:: TEXTAUSZUG ::
_____
Kinderwunsch verschieben: Junge Frauen können sich eigene Eizellen einfrieren lassen, um Jahre später schwanger zu werden. © Lex van Lieshout/AFP/Getty Images

Bedrohlich schwindet die Zeit im Sekundentakt. Man kann es hören: tack, tack, tack. Dann mahnt Jack Nicholson: "Bewahren Sie Ihre Fruchtbarkeit. Bestimmen Sie den passenden Zeitpunkt für Ihren Kinderwunsch von nun an selbst." Ausgerechnet mit der Synchronstimme des fiesen Hollywood-Opas Nicholson, der die Finger nicht von jungen Frauen lassen kann, wirbt das Münchner "Kinderwunsch Zentrum an der Oper" im Radio für seinen aktuellsten Service. Die potenziellen Kundinnen sitzen gerade beim Frühstück oder im Auto auf dem Weg zur Arbeit – da macht ihnen die Münchner Fertilitätspraxis dieses große Versprechen: Liebe Hörerinnen, Frauen wie Sie können ihre biologische Uhr ab jetzt anhalten.

"Der Werbespot läuft fantastisch. Das Thema trifft den Nerv." Der Reproduktionsmediziner Jörg Puchta klingt aufgeräumt. Gerade hat seine Praxis an der teuren Maximilianstraße noch größere Räume bezogen, mit edlem Parkett und bunter Kunst. Hier nehmen Paare mit unerfülltem Kinderwunsch Platz. Doch neben dieser herkömmlichen Patientenschaft widmen sich Puchta und sein Team neuerdings mit topmoderner medizinischer Technik einer ganz neuen Klientel: Frauen nämlich, die eigene Eizellen einfrieren lassen wollen, um ihre Fruchtbarkeit für spätere Zeiten zu konservieren. Sogar ein eigenes Labor haben Puchta und seine Kollegen für diesen Zweck gegründet, die Tochterfirma "FertiProtekt an der Oper".

So offensiv wie sie propagiert kein anderes Kinderwunschzentrum in Deutschland die neue "Anti-Aging-Methode der Reproduktionsmedizin", wie Puchta es nennt. Die meisten Zentren präsentieren das Angebot der Eizellkonservierung nicht einmal auf ihrer Homepage. Dabei kann die immense Bedeutung der neuen Technologie keinem Experten entgangen sein: der Erhalt der weiblichen Fruchtbarkeit bis ins Alter. "Das ist zurzeit das spannendste Thema der Fertilitätsmedizin", sagt Michael von Wolff. Der Gynäkologe koordiniert FertiProtekt, einen Zusammenschluss von Kinderwunschmedizinern, die das Einfrieren von Eizellen anbieten. Rund hundert Frauen, schätzt von Wolff nach einer ersten Umfrage, haben davon 2012 im deutschsprachigen Raum Gebrauch gemacht.
_____
:: AUFGABENSTELLUNG ::
**1)** Beantworten Sie anhand des Textauszugs:
(a) Wie bezeichnet Jörg Puchta die neue Methode?
(b) Wie heißt die Tochterfirma, die Puchta und seine Kollegen gegründet haben?
(c) Wie viele Frauen haben laut der Schätzung von Michael von Wolff 2012 im deutschsprachigen Raum Eizellen einfrieren lassen?
**2)** Wozu haben Puchta und seine Kollegen laut dem Textauszug ein eigenes Labor gegründet?
**3)** Schreiben Sie einen Abschnitt aus dem Textauszug ab. Beginnen Sie bei den Worten "Bedrohlich schwindet die" und hören Sie nach "ab jetzt anhalten." auf.

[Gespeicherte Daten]
_____
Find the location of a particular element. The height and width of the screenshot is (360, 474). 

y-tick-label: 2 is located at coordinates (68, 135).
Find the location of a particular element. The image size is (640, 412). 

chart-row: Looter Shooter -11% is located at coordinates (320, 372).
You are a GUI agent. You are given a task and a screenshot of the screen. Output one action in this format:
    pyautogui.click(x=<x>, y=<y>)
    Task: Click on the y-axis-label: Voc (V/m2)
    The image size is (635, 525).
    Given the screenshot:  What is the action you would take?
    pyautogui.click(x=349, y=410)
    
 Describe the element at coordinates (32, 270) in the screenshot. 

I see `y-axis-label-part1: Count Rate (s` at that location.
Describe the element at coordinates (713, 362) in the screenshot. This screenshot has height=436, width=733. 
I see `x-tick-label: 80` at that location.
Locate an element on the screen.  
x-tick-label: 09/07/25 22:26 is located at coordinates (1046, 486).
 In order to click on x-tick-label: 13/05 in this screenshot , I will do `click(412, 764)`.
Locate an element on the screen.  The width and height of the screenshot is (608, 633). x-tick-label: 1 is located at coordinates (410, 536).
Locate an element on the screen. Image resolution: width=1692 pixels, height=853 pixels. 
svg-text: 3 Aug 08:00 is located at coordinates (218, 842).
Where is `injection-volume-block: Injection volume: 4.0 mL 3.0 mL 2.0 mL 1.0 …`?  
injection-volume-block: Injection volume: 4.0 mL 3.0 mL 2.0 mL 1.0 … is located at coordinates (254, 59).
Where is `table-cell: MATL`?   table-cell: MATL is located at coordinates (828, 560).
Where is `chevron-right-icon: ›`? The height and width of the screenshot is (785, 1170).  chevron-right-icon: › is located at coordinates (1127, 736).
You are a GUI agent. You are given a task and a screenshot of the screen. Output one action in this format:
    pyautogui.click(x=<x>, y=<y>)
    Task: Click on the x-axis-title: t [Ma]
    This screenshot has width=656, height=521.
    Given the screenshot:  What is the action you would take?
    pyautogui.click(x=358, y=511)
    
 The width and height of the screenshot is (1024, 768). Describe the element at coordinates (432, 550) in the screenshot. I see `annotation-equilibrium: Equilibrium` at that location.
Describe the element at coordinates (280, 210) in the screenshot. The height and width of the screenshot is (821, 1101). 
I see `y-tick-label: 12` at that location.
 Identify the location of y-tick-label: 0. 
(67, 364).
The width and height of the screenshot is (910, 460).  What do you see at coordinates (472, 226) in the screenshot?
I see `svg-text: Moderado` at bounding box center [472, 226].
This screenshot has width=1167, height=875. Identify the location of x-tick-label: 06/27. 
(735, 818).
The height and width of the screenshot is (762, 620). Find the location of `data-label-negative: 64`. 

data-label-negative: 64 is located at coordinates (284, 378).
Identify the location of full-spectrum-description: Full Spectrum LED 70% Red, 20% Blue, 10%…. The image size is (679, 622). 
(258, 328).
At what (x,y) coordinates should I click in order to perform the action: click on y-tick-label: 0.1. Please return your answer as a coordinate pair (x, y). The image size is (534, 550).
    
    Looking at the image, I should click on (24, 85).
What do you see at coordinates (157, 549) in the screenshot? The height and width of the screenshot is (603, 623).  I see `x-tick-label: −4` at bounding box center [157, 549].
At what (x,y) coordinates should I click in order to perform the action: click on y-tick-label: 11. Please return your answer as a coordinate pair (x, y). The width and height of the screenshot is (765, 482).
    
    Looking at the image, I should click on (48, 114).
_____
:: LÖSUNGEN ::
**1)**
(a) Er nennt sie die „Anti-Aging-Methode der Reproduktionsmedizin“.
(b) Sie heißt „FertiProtekt an der Oper“.
(c) Es waren rund hundert Frauen.

**2)** Das Labor ist für eine neue Klientel gedacht. Dazu gehören Frauen, die eigene Eizellen einfrieren lassen wollen, um ihre Fruchtbarkeit für spätere Zeiten zu erhalten.

**3)**
Bedrohlich schwindet die Zeit im Sekundentakt. Man kann es hören: tack, tack, tack. Dann mahnt Jack Nicholson: "Bewahren Sie Ihre Fruchtbarkeit. Bestimmen Sie den passenden Zeitpunkt für Ihren Kinderwunsch von nun an selbst." Ausgerechnet mit der Synchronstimme des fiesen Hollywood-Opas Nicholson, der die Finger nicht von jungen Frauen lassen kann, wirbt das Münchner "Kinderwunsch Zentrum an der Oper" im Radio für seinen aktuellsten Service. Die potenziellen Kundinnen sitzen gerade beim Frühstück oder im Auto auf dem Weg zur Arbeit – da macht ihnen die Münchner Fertilitätspraxis dieses große Versprechen: Liebe Hörerinnen, Frauen wie Sie können ihre biologische Uhr ab jetzt anhalten.